The interpreted depositional age for sample 96-35-2 (253.5 ± 2 Ma) is no older than the Changhsingian Stage (Fig. 4B) of the late Permian (International Chronostratigraphic Chart, 2016), whereas sample 96-36-1 has a maximum depositional age of 250.3 ± 2.2 Ma, which is within uncertainty of the age for sample 96-35-2. Nevertheless, given the 70 m of strata between the two samples, this suggests a real age difference and erosion of an actively growing magmatic arc. The age for sample 96-36-1 is younger than, but within uncertainty of, the age for the Permian–Triassic boundary (ca. 251.9 Ma; Burgess et al., 2014), yet comes from beds 37 m below the last occurrence of the Glossopteris flora (Collinson et al., 2006). However, Glossopteris has been reported to occur above the boundary in India (Pant and Pant, 1987; Bose et al., 1990) and Lystrosaurus below it in South Africa (Neveling, 2004; Botha and Smith, 2007). As previously noted, and setting aside the possibility of the Glossopteris flora continuing into the Triassic, in particular sample 96-36-1 (from ∼37+ m below the paleontologically defined Permian–Triassic boundary interval) points up the uncertainties in using detrital-zircon geochronology to establish precise stratigraphic ages. The original detrital analyses (four-scan or detrital mode) for the two Buckley Formation sandstones (Elliot and Fanning, 2008) recorded a range of zircon ages that spans the Permian and indicated that source region magmatism probably occurred throughout late Permian time and probably began much earlier, which is supported by an early Permian U-Pb age for a Marie Byrd Land granitoid (Mukasa and Dalziel, 2000).

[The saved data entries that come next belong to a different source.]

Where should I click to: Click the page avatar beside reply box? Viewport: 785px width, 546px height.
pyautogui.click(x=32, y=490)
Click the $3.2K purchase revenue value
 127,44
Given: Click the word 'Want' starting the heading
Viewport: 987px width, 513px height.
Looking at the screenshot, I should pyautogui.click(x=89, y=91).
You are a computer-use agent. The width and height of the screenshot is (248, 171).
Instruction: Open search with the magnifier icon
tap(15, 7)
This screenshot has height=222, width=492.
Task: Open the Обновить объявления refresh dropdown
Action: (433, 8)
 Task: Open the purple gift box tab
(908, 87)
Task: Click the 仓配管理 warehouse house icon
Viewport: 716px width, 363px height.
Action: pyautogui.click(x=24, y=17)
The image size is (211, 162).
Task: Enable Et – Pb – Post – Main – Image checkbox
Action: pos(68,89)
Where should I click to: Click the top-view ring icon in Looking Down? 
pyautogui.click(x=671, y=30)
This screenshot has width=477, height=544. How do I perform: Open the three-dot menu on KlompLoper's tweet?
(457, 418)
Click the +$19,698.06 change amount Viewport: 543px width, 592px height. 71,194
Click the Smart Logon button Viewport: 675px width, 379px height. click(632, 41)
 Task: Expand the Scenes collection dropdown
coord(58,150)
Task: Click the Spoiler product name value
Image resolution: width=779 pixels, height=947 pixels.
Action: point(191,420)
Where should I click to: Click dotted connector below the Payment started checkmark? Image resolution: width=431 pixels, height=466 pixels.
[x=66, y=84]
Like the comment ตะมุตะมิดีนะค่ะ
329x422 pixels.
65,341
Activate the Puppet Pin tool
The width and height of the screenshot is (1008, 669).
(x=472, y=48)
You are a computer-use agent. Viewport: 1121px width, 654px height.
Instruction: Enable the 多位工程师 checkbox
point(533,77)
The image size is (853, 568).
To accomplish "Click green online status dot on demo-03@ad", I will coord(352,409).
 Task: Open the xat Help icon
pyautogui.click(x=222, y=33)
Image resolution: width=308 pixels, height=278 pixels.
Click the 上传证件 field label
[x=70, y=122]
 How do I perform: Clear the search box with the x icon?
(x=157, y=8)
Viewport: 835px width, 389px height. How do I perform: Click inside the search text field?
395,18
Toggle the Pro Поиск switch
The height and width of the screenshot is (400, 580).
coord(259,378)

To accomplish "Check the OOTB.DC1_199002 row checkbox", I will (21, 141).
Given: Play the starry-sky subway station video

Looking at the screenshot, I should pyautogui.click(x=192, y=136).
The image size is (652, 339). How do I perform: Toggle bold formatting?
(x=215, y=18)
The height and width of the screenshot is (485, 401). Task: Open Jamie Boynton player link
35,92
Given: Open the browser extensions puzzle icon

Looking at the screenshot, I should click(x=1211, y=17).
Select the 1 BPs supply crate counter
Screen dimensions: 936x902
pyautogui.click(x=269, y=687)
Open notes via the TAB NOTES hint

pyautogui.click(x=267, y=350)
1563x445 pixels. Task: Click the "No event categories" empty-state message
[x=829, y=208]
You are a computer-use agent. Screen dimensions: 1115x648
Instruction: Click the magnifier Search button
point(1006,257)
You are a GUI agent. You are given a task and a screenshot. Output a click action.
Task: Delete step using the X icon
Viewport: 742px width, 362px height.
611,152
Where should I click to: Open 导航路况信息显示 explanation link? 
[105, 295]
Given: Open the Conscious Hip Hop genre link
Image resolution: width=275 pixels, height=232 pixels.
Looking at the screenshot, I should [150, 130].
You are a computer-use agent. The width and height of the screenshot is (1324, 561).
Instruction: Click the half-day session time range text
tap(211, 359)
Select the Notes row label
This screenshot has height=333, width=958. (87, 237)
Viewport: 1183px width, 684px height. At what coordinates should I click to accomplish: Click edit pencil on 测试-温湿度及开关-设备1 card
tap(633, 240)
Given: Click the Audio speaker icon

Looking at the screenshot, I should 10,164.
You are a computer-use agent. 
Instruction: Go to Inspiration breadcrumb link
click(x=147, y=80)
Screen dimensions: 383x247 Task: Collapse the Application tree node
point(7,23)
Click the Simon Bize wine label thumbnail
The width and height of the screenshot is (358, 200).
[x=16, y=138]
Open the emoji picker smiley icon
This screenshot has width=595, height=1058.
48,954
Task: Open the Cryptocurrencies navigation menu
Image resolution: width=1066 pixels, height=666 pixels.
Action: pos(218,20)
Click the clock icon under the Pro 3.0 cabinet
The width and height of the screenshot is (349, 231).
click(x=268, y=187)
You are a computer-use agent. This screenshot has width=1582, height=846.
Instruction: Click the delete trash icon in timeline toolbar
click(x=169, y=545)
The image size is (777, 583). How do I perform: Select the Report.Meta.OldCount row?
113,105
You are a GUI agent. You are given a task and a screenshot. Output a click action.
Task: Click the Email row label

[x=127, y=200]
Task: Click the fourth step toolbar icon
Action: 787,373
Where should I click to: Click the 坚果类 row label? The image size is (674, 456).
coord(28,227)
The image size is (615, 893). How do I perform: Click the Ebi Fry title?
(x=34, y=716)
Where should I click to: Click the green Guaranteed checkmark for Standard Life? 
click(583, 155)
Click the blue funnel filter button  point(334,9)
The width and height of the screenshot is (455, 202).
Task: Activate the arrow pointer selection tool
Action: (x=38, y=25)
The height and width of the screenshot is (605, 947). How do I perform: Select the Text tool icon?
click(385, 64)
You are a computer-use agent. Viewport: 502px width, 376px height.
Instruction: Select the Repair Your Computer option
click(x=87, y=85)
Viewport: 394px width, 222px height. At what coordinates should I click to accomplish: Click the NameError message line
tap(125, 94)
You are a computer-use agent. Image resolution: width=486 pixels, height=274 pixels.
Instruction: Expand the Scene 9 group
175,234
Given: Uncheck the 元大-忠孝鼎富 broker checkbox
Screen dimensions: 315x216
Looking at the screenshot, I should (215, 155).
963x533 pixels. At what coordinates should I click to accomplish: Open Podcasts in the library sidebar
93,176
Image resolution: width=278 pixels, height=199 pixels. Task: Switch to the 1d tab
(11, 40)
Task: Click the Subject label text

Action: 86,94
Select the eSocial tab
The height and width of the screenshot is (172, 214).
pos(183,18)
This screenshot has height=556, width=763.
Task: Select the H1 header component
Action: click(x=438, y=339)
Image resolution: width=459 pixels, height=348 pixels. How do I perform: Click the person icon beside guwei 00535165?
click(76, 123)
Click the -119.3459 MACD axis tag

The middle member of the Fremouw Formation is recognized by the lack of quartzose channel sandstones and the dominance of green fine-grained floodplain deposits, whereas the upper member consists of volcanic sandstone with subordinate intervals of fine-grained beds (Barrett et al., 1986). Sample 07-6-2 lies at 46 m in the middle member at Halfmoon Bluff (Collinson and Elliot, 1984); the middle to upper boundary was placed at 100 m above the base of the middle member, but reexamination suggested that it should be at 170 m. Sample 07-6-3 lies at 80 m (above the revised member boundary) in the Fremouw upper member, which now has a minimum thickness of 300 m. Sample 07-6-2 has a maximum depositional age (246 ± 3 Ma) that is lower Anisian (Fig. 4B) and close to the Lower to Middle Triassic boundary (ca. 247.2 Ma; International Chronostratigraphic Chart, 2016), and sample 07-6-3 (203.5 m stratigraphically above sample 07-6-2) has a depositional age no older than 242 ± 2 Ma, which lies at the Anisian–Ladinian boundary (within the Middle Triassic). The Cynognathus vertebrate fauna recovered from the upper member of the Fremouw Formation in the Queen Alexandra Range has been assigned a late Scythian (late Olenekian) or early Anisian age (ca. 247 Ma) that is late Early or early Middle Triassic (Hammer, 1995), whereas Sidor et al. (2014) suggested correlation with the Cynognathus C subzone of the Karoo in South Africa (Abdala et al., 2005) and therefore a slightly younger age of late Anisian (ca. 244 Ma). Both of these age assignments are older than the maximum depositional age for the Fremouw upper member at Halfmoon Bluff. The maximum depositional age for sample 07-6-3 would suggest that the vertebrate fauna has a late Anisian or younger age. Nevertheless, some uncertainties must be considered. Radiogenic lead loss from the zircon grains (areas analyzed) would bias any weighted mean to younger numerical ages; considerable diachroneity in the middle to upper Fremouw Formation boundary may exist; and the numerical age assigned to the base of the Anisian is not particularly precise.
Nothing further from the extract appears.